Mean time, if you have 10K gold, it should discolor towards brown if you apply a drop of nitric acid. 14K should remain largely unchanged. If you get a green/blue reaction and fizzing, it's not gold at all, but brass, or a copper or nickel alloy of sorts. 

Tell us more about the test kit in question. Be certain to describe the test solution(s). Are you using stannous chloride for any of the reactions?

Harold


----------



## goldsilverpro (Jun 3, 2008)

Sounds like the regular test solutions sold for use with a touchstone. If you leave the solutions on for a long time, just about anything can dissolve. A few seconds should be enough time. Get a set of gold needles to compare with. 

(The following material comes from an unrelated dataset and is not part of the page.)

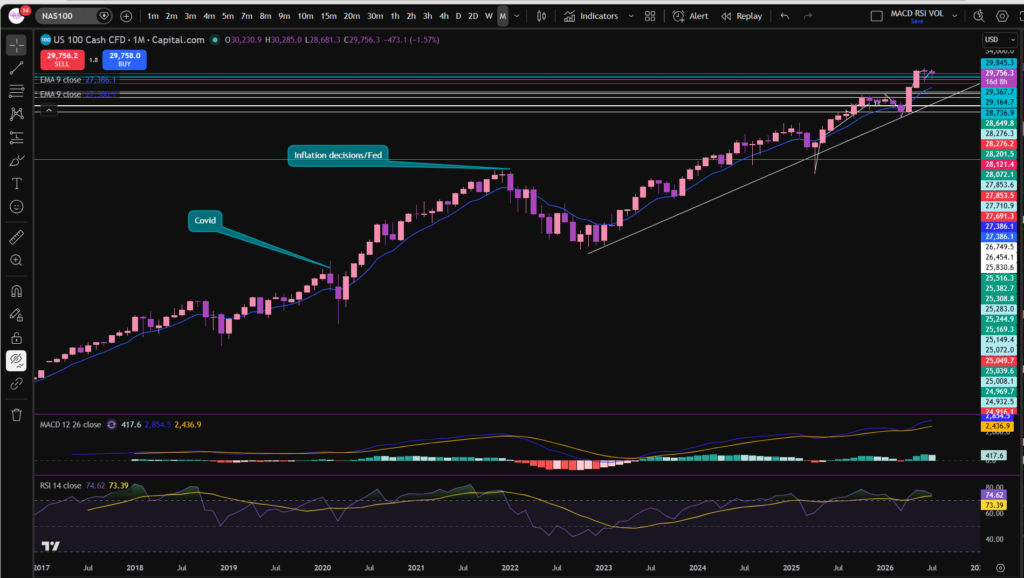Click the add symbol plus icon
Image resolution: width=1024 pixels, height=578 pixels.
[x=126, y=16]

I have seen acids that were made too strong. Maybe try a set of acids from another company.


----------



## Anonymous (Jun 4, 2008)

Sorry i wasnt able to get back sooner..nursing a sick gecko right now. The test kit is just one i bought from ebay 10k 14k 18k solution with a stone. The bottle says JSP,.,. contains nitric acid & muriatric acid.

I dont know what im doing wrong..also the 14k test liquid seems to dissolve the metal very fast and puts of alot of smoke

Should i just spend the 200 and get one of those mitzer electronic ones and give up on this stuff?


----------



## Harold_V (Jun 4, 2008)

blend708 said:


> seems to dissolve the metal very fast and puts of alot of smoke
> 
> Should i just spend the 200 and get one of those mitzer electronic ones and give up on this stuff?



Seems to me like you got a pig in a poke. It does no one any good to have a test procedure that is not explained well. 

You might investigate a gold testing kit that can by procured from a jewelry supply house. It comes with bottles, touch stone and test needles, plus the makings for Schwerter's solution, assuming my memory is intact. That's what GSP is talking about. With today's price on gold, it may not be cheaper than the test instrument, but worth a look. 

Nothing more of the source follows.